I too have Grandmothers who show no interest in my children's lives. The only time one Grandmother has shown an interest is when my Son passed his 11+, which is very telling. To the outside World she gives the impression that she is a doting Grandmother but in reality she just rolls them out at social gatherings for bowls. When my Husband had a heart bypass operation in his early 40s neither Grandmothers helped support the family emotionally or physically. I have had to accept that they will never be the Grandmothers that my children deserve, they know that their Grandmothers aren't normal as friends' Grandmothers are hands on. I remember participating in school assemblies and my parents not even turning up, that just sums up my Mother's selfishness. I've had to draw a line under the situation and just enjoy my own children and feel sorry for the Grandmothers missing out on these wonderful children. You reap what you sow and when the children grow into adults, which mine nearly have, they won't get the benefit of years of shared events spent with the Grandchildren. When my Daughter passed her driving test my Mother's first thought was, she can take me food shopping! I have plenty of older friends not blessed with children who gladly embrace the role of "Special Aunt or Uncle" who gladly give up their time to attend performances or send best wishes when the children have done well or give them support when they haven't succeeded.

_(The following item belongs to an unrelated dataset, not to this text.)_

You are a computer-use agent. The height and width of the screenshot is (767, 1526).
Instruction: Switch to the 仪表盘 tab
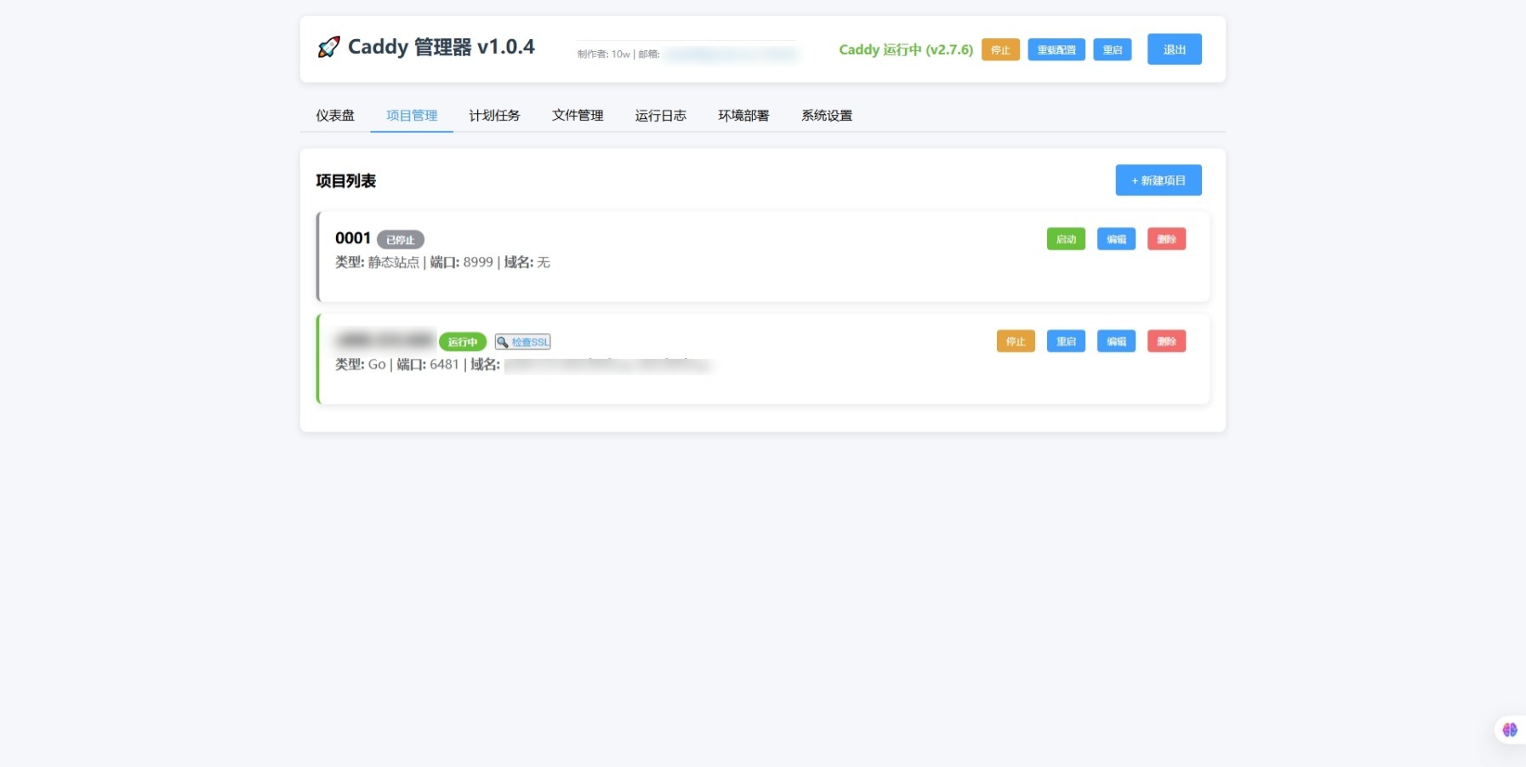coord(334,116)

I would continue to invite them to performances just so that you take the high morale ground but just don't let their behaviour spoil your joy in our Daughter's performance. Good luck to your Daughter.

RhobarbRhobarb Tue 09-Feb-16 15:11:08

Thank you for you support everyone. I suppose one never stops yearning for the fairytale parents. Well, apart from Cinderella's. And Snow White's. And maybe Hansel and Gretel's but you know what I mean. DD's friends will all go, and my friends.

I personally wouldn't be into am-dram except for supporting DD but it's once a year and none of their other grandchildren have any passionate interests like this so it's the one occasion once a year. I really do believe that it is because of disapproval - reluctant as I am to do so - my mother didn't speak to me for months once when I left a job I hated because she thought it was a good job and sounded good to tell her friends about DM is a little stuck in that old fashioned way of thinking that your job and wealth define you and being an actor (DD's current goal) is not a career that would necessarily lead to either of those.